(Records provided begins)

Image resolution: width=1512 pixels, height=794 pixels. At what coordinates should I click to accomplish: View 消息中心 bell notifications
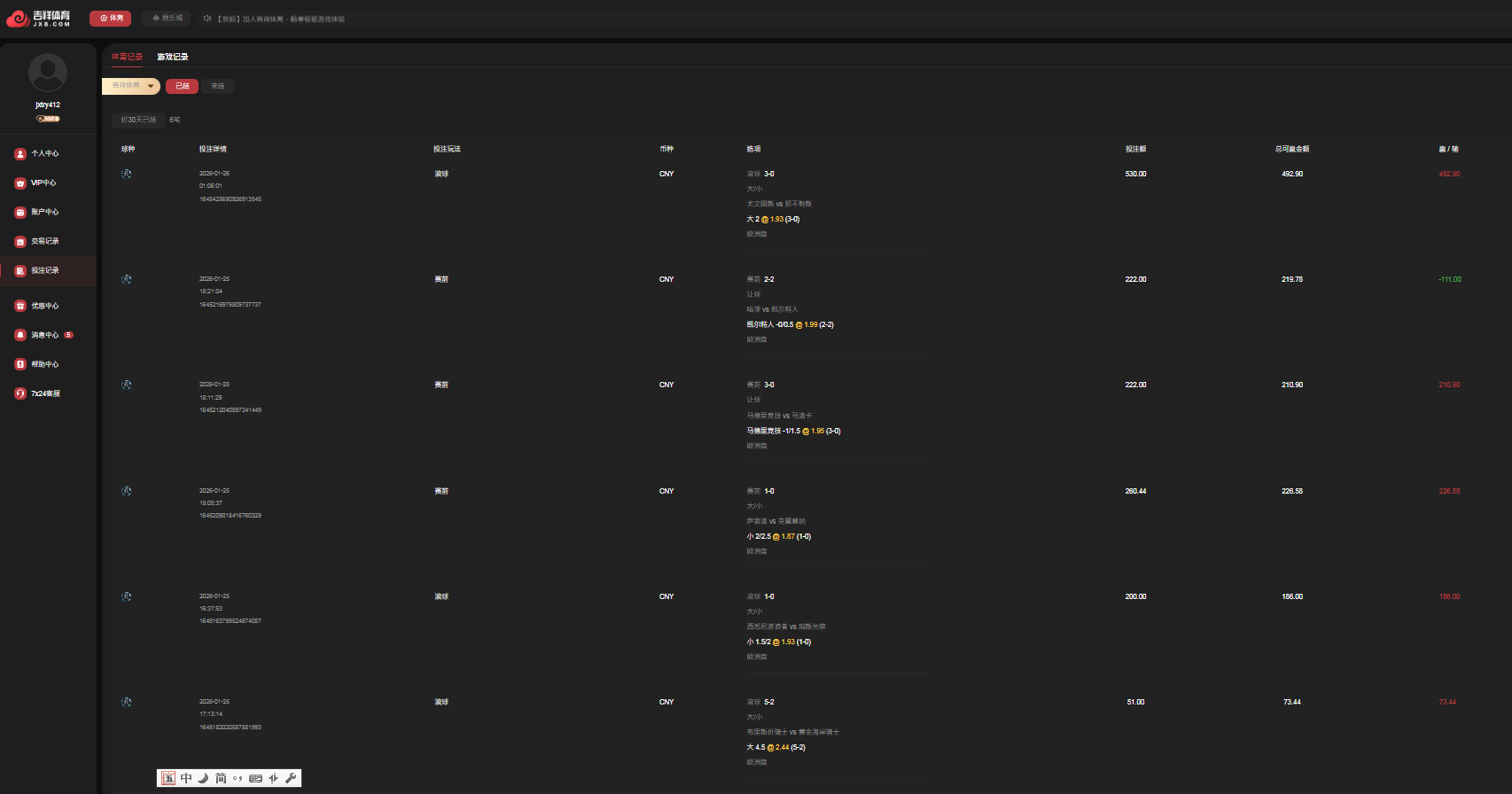[x=20, y=335]
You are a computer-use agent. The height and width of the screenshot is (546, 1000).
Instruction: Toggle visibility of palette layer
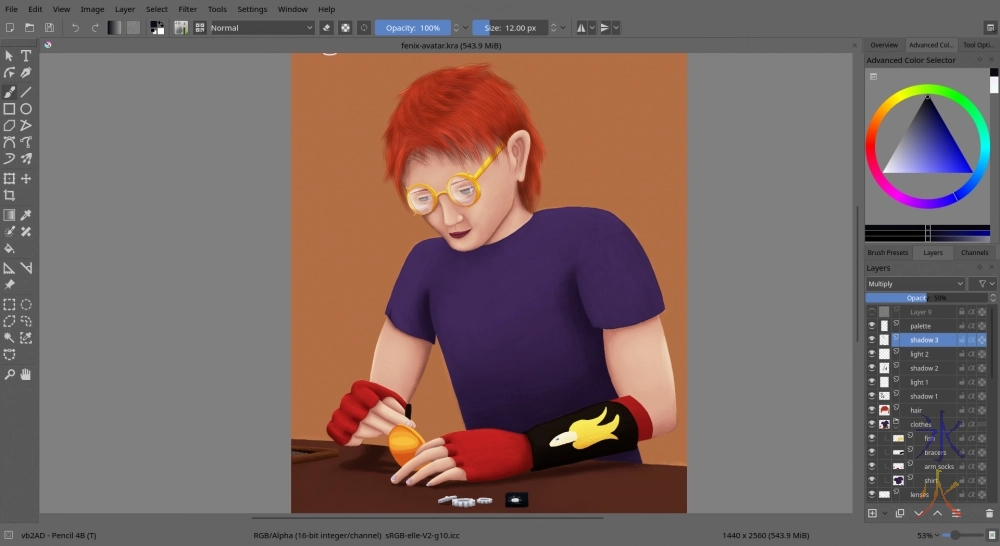pos(871,326)
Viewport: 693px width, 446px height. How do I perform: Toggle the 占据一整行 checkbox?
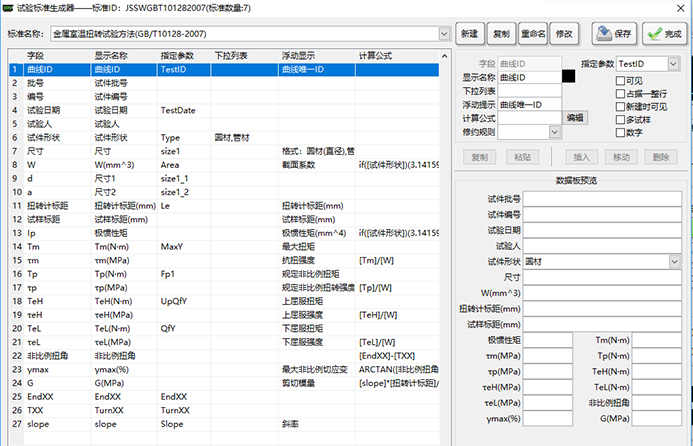(620, 93)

(Records provided ends)

■ Problem statement ■
From the line with "Viewport: 693px width, 446px" down to the last line of the records above, restate each line verbatim, passing over any picture.

■ Response to this task ■
Viewport: 693px width, 446px height. How do I perform: Toggle the 占据一整行 checkbox?
(620, 93)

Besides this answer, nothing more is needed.